Security Audit of 6 Python Projects: 25 Issues Found & Fixed

Published on: 2026-06-06

Reading time: 8 min

Tags: #security #python #audit #devops

Overview

Over 3 months, I developed and audited 6 Python projects (3 bots + 3 libraries): a FastAPI + Telegram Bot + LLM integration system. I discovered 25 security/code issues and fixed 23 immediately.

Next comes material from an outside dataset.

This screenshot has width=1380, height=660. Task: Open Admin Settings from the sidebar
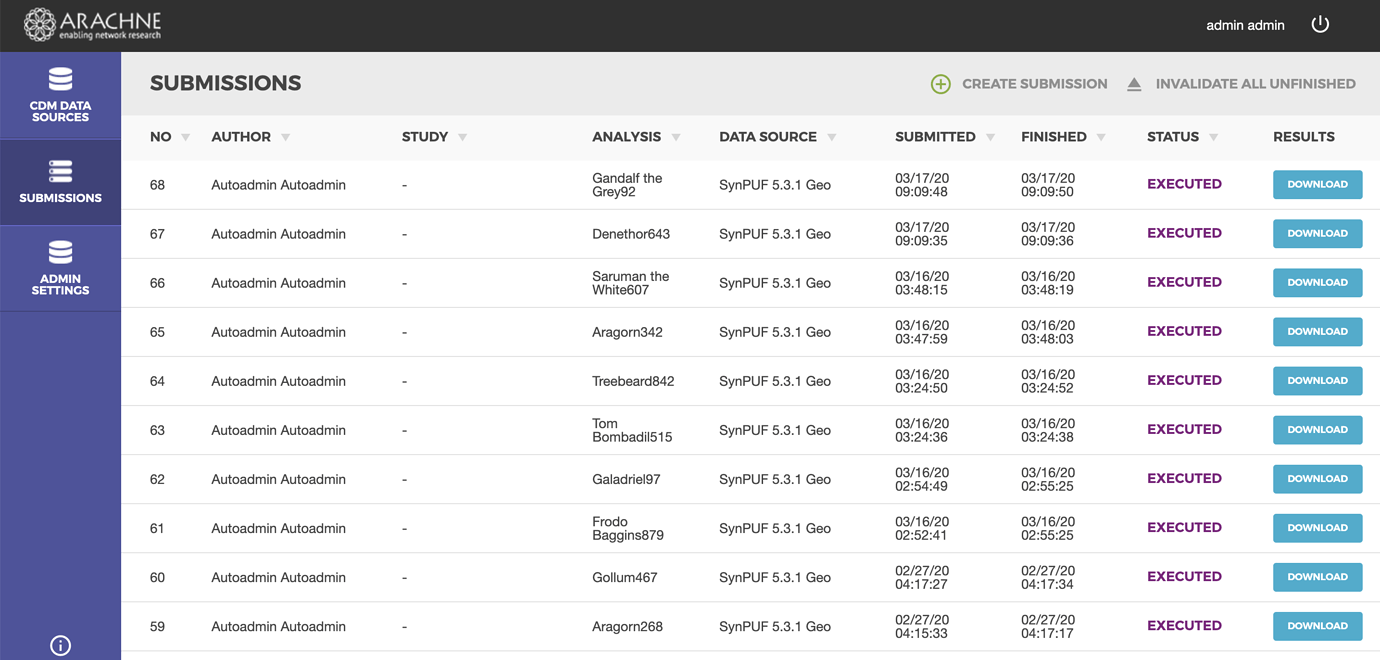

• Audit scope: 91 Python files
• Issues found: 25 (5 critical, 18 medium, 2 minor)
• Fix rate: 92% (23/25)

Critical Issues - 5

1. API Keys Exposed in Git History 🔴

Problem: Anthropic, Supabase, and Telegram API keys committed in .env file

# ❌ Exposed (visible in git log)
ANTHROPIC_API_KEY=sk-ant-api03-xxxxxxxxxx
SUPABASE_KEY=sb_publishable_xxxxxxxxxx

Risk: Anyone can access previous commits and steal API keys → resource abuse, data breach

Solution:

# 1. Clean history with BFG
bfg --delete-files ".env" --no-blob-protection .

# 2. Remove from Git
git rm --cached .env
echo ".env" >> .gitignore

# 3. Rotate API keys (mandatory)

2. SSL Verification Disabled (MITM Attack Risk) 🔴

Problem: verify=False used in 10 places

# ❌ Insecure
response = requests.get(url, verify=False)

# ✅ Secure
response = requests.get(url, verify=True)  # default

Impact: HTTPS man-in-the-middle attacks possible → sensitive data exposed

3. Overly Broad Exception Handling 🔴

Problem: except Exception silencing all errors (114 instances)

# ❌ No error tracking
try:
    result = await db_select("contests")
except Exception:
    print("failed")  # What error? Unknown.

# ✅ Specific handling
try:
    result = await db_select("contests")
except requests.HTTPError as e:
    logger.error(f"DB error: {e}", exc_info=True)
    raise

Impact: Production incidents hard to debug → increased MTTR

4. Empty Library __init__.py Files

Problem: llm-router, supabase-async, telegram-agent had empty __init__.py

# ❌ Before (empty file)
# __init__.py

# ✅ After
from llm_router import LLMRouter
__version__ = "0.1.0"
__all__ = ["LLMRouter"]

Impact: Import failures after pip install

5. Indentation Error in Exception Handling

DB operations in ai-insight-curator's processor.py were outside try block → exceptions unhandled

Medium Issues - 18

Dependency Version Mismatches

• Anthropic: 0.25.0 / 0.34.0 → unified to 0.34.0
• Supabase: 2.0.0 / 2.4.0 → unified to 2.4.0
• Python: 3.9 / 3.11 → unified to 3.11 (3.9 EOL: Oct 2025)

Missing Input Validation

• /contests?status=invalid&limit=999 accepted without checks
• Fixed: status enum validation, limit range (1-100)

Documentation Drift

• ai-insight-curator README mentioned FastAPI → actually pure Telegram Bot
• Implementation status unclear

Stats

Metric	Value
New commits	15
Files modified	22
Code deleted	347 lines
Code added	200 lines
Tests passed	91/91 files ✅

Key Lessons

1. Security from day one: Add .env to .gitignore before first commit
2. Explicit versioning: Pin all dependencies (avoid >=)
3. Specific exceptions: Use HTTPError, ValueError — never bare Exception
4. Regular audits: Schedule security reviews every 3-6 months

Action Checklist

Urgent (24 hours):

• [ ] Rotate API keys (Anthropic/Supabase/Telegram)

High (1 week):

• [ ] Verify SSL verification is enabled everywhere
• [ ] Replace broad Exception catches with specific types

Medium (2 weeks):

• [ ] Audit all exception handling
• [ ] Set up quarterly security reviews

Ongoing:

• [ ] Document lessons learned
• [ ] Apply to next projects

Conclusion

In 3 months: 23 issues found and fixed.

If we'd done security right from day one:

• Audit time: 0 hours
• Cost: $0
• Deployment delays: 0 days

The most important step: Start now. Every fix prevents future incidents.